Earl Swagger, Congressional Medal of Honor winner, doesn’t believe in glory. As do all the good men in this novel—Japanese as well as American—he believes in duty. But they are such romantics, these hard-shelled soldiers. In a bunker on Iwo Jima in 1945, for instance, U.S. Army Sergeant Swagger, locked in mortal combat with Japanese infantry Captain Hideki Yano, considers himself dead. “He got me. He beat me,” he thinks just before the killing knife is suddenly pulled back. Why? Because something persuades Captain Yano that his adversary has samurai worthiness. Just a moment or two earlier, Sergeant Swagger had a similar, life-prolonging insight into the character of Captain Yano. It’s love actually, though of course that’s a word banned from their warrior’s lexicon.

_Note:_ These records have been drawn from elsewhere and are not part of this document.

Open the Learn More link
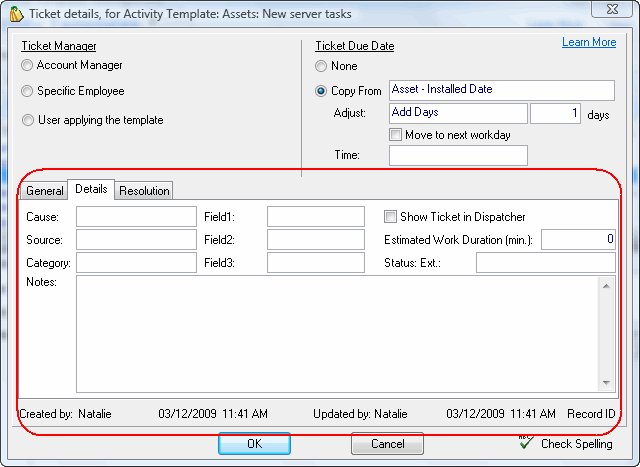This screenshot has width=640, height=467. pyautogui.click(x=589, y=43)
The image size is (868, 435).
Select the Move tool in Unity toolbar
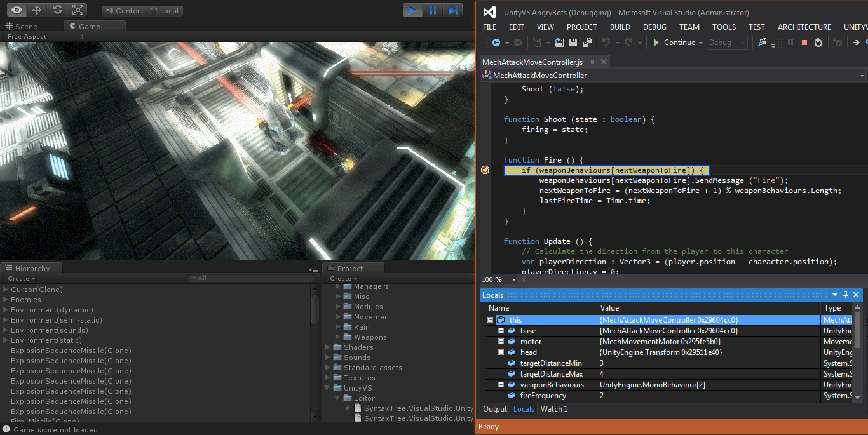click(x=38, y=10)
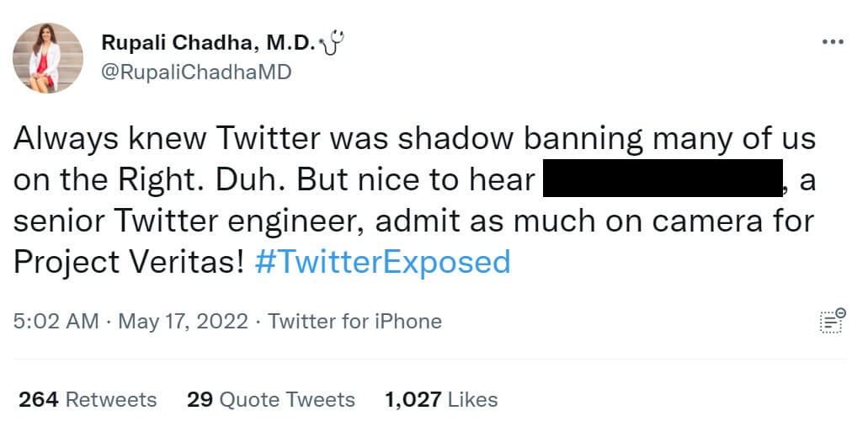868x432 pixels.
Task: Open the Rupali Chadha, M.D. display name
Action: (x=207, y=43)
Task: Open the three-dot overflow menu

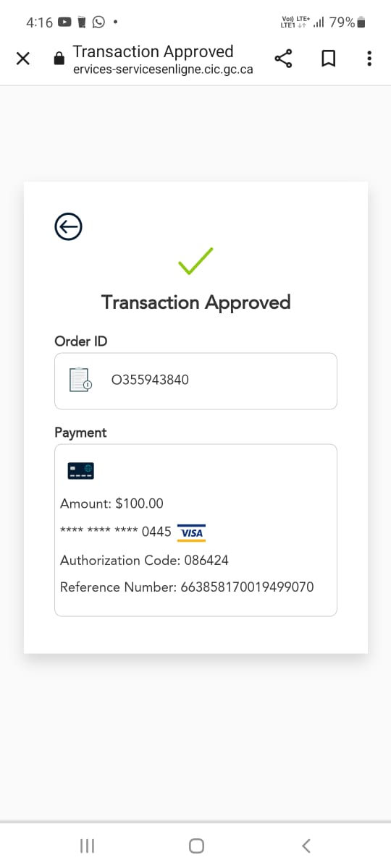Action: [369, 59]
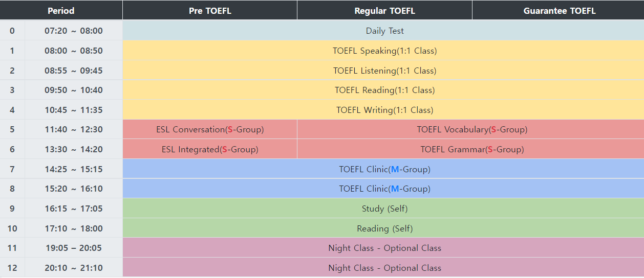Image resolution: width=644 pixels, height=278 pixels.
Task: Click the 07:20 ~ 08:00 time cell
Action: point(73,31)
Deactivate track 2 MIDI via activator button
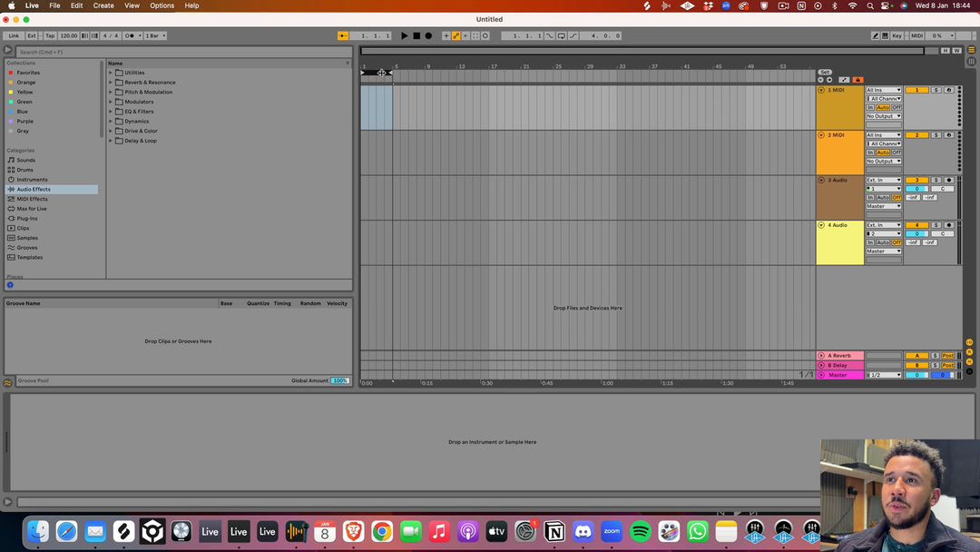 [x=916, y=135]
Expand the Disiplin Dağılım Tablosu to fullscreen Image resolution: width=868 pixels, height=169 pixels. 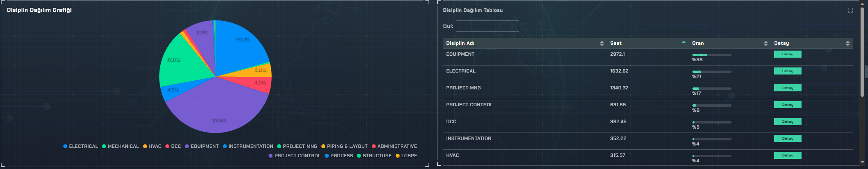pos(850,10)
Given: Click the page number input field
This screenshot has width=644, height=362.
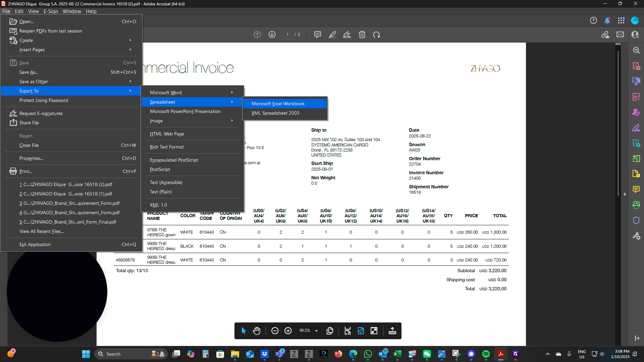Looking at the screenshot, I should point(287,35).
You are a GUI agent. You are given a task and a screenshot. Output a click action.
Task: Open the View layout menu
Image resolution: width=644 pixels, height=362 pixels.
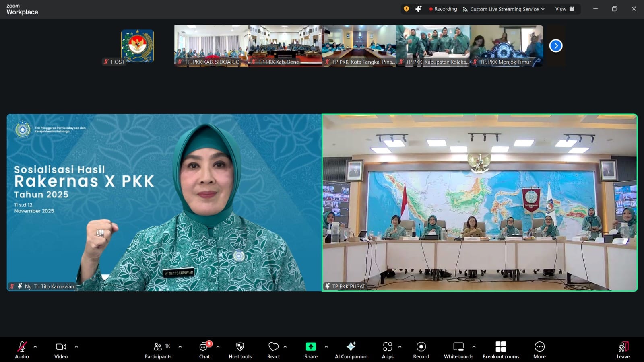point(564,9)
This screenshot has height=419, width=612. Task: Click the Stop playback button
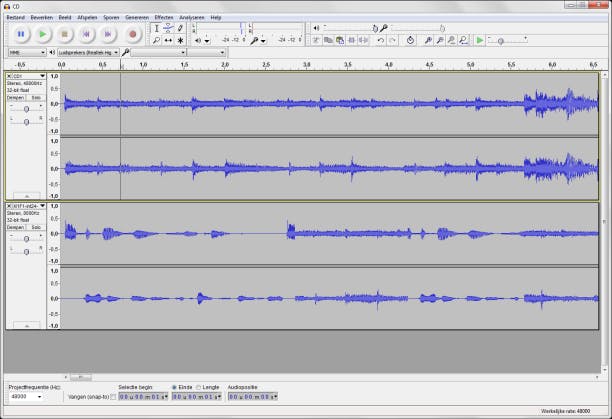(65, 35)
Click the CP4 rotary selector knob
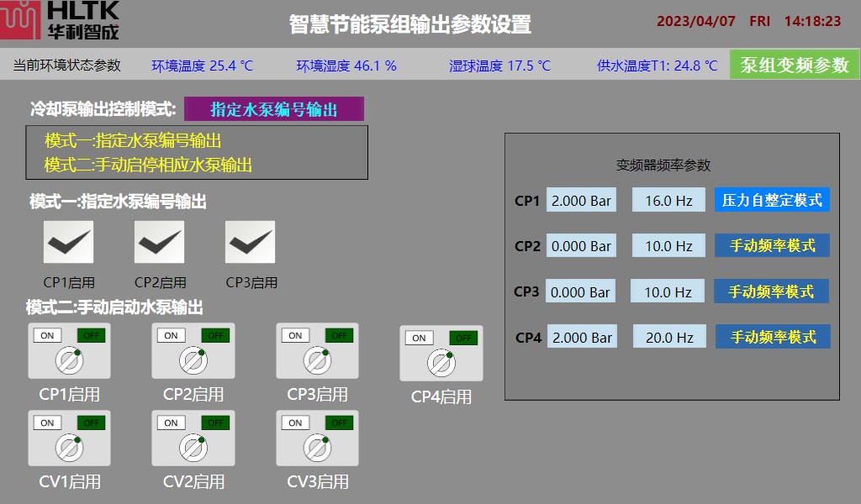 pyautogui.click(x=441, y=364)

Flash forward to the present. In Idaho, one day, Bob Lee Swagger, late of the U.S. Marines, a chip off the old block, receives a visit from Philip Yano, a Japanese chip. Goes without saying, doesn’t it, that the two are instant friends. Philip, seeking his father’s sword, lost on Iwo, wonders if Bob Lee has it. Bob Lee checks out various attics, disinters it, journeys to Tokyo to present it to an overjoyed Philip. That very night, for reasons too complicated to delineate here, Philip and his entire family are murdered, a crime the Japanese authorities seem less outraged by than Bob Lee, who suddenly has what his iron soul has yearned for—a mission.
Hunter’s latest (American Gunfight: The Plot to Kill Harry Truman—and the Shoot-out That Stopped It, 2005, etc.) gets a bit operatic toward the end, but Swaggerin’—never to be taken seriously—is always fun.